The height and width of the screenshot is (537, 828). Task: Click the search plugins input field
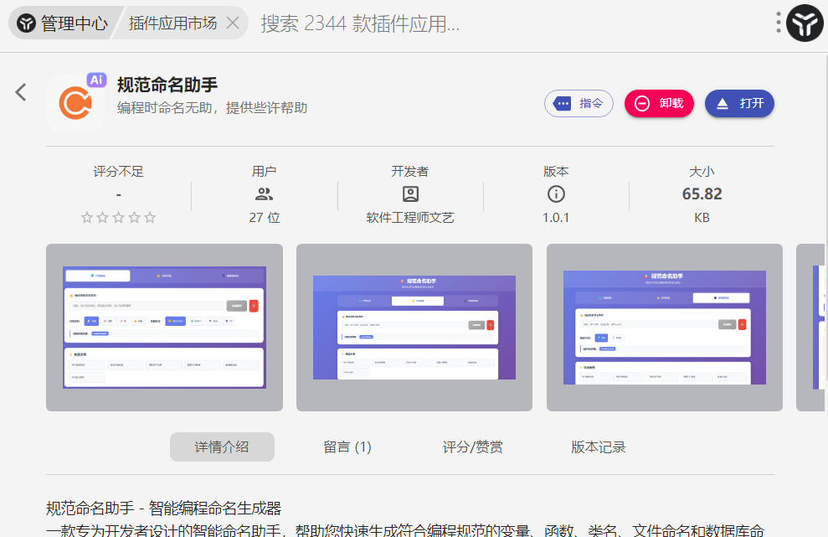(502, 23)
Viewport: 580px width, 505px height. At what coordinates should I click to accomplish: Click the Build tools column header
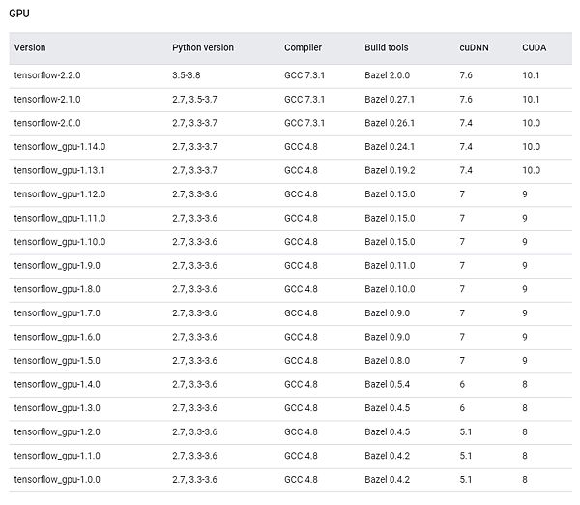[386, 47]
##############################
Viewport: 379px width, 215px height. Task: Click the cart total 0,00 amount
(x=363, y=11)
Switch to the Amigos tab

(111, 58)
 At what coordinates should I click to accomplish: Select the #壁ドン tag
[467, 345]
##############################
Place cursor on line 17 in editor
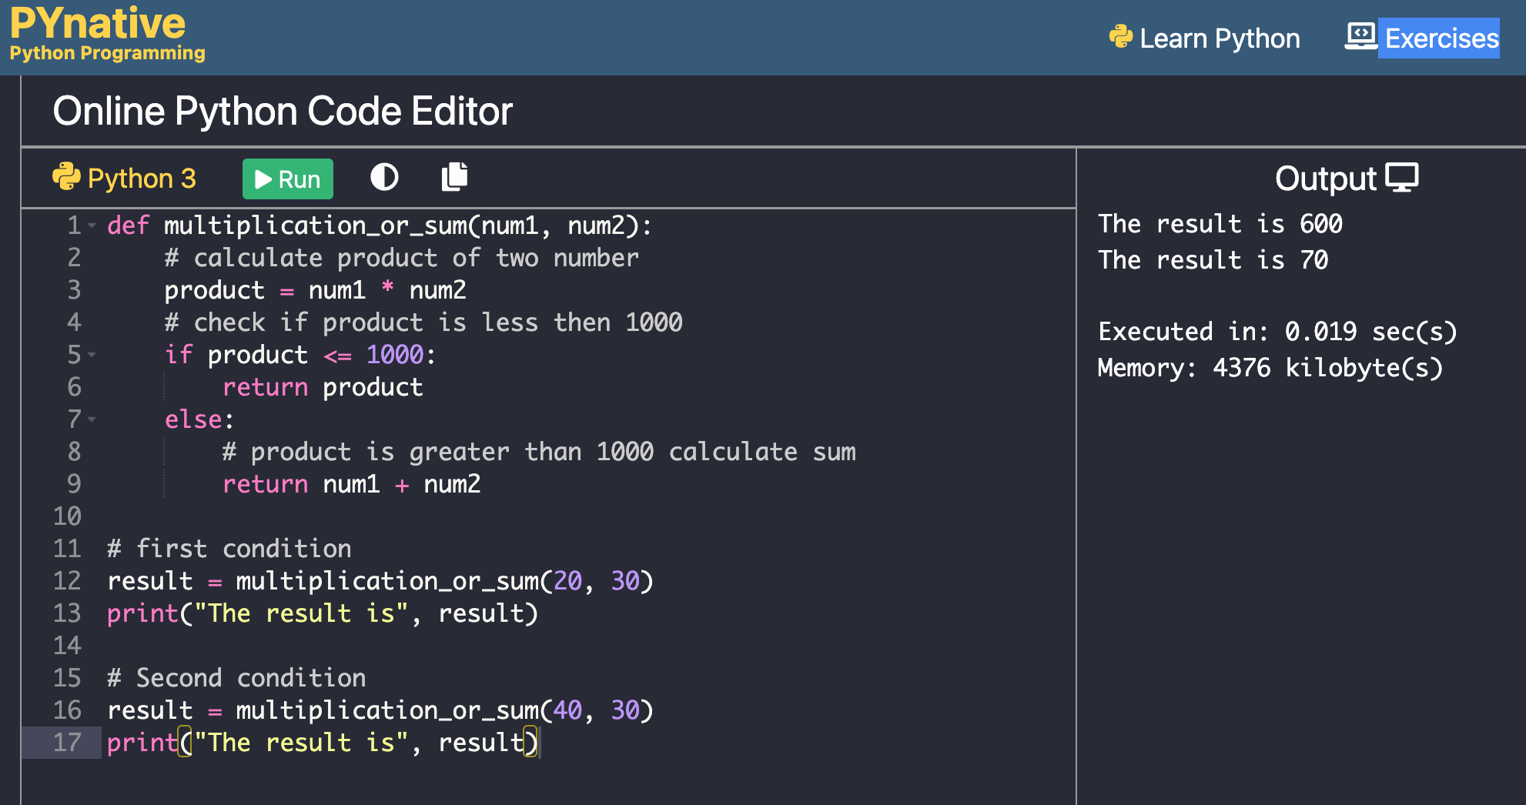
##############################
- _To do_
Report each line of the listing above that contains the word "Task".

- _The result_
The height and width of the screenshot is (537, 828). Task: Click the search plugins input field
Viewport: 379px width, 215px height. Task: Click the cart total 0,00 amount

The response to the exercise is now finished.